Management efforts have restored and continue to sustain the health and function of Muskego's conservation sites. Many native plants species have largely been lost from our landscape due to agriculture, deforestation, land development, and competitive effects of invasive species. By establishing and maintaining diverse native plant communities, conservation staff and volunteers have improved the health of our local ecosystems and increased habitat space for wildlife.
Invasive Species Management
Invasive plants are non-native species that negatively impact native plant communities. While it is usually impossible to eliminate an invasive species once established, management efforts focus on reducing the abundance of invasive plants so that native plants can again flourish.
Staff and volunteers use commonly accepted practices: herbicides, physical removal, and controlled burning to combat invasive plants.
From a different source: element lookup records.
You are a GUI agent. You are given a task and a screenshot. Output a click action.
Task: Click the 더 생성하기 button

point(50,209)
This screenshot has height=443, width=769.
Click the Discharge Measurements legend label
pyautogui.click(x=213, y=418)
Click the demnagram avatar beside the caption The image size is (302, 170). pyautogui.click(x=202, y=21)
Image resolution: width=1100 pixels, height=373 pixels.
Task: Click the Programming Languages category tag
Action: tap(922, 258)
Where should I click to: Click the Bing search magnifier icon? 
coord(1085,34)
For more detailed information on invasive plants and their control, visit the Invasive Plants Association of Wisconsin.
Native Plant Re-establishment
Impacts of prior land use have left many areas with fewer plant species than they historically contained. Reintroducing native plant and increasing plant diversity help to restore the health of ecosystems by providing food and habitat upon which native wildlife depend.
Muskego has established over 150 acres of prairie and wetland plantings utilizing a diversity of plant seed from native, local (southern Wisconsin) origin. Woodland areas have also been improved through planting of trees, shrubs, and wildflowers.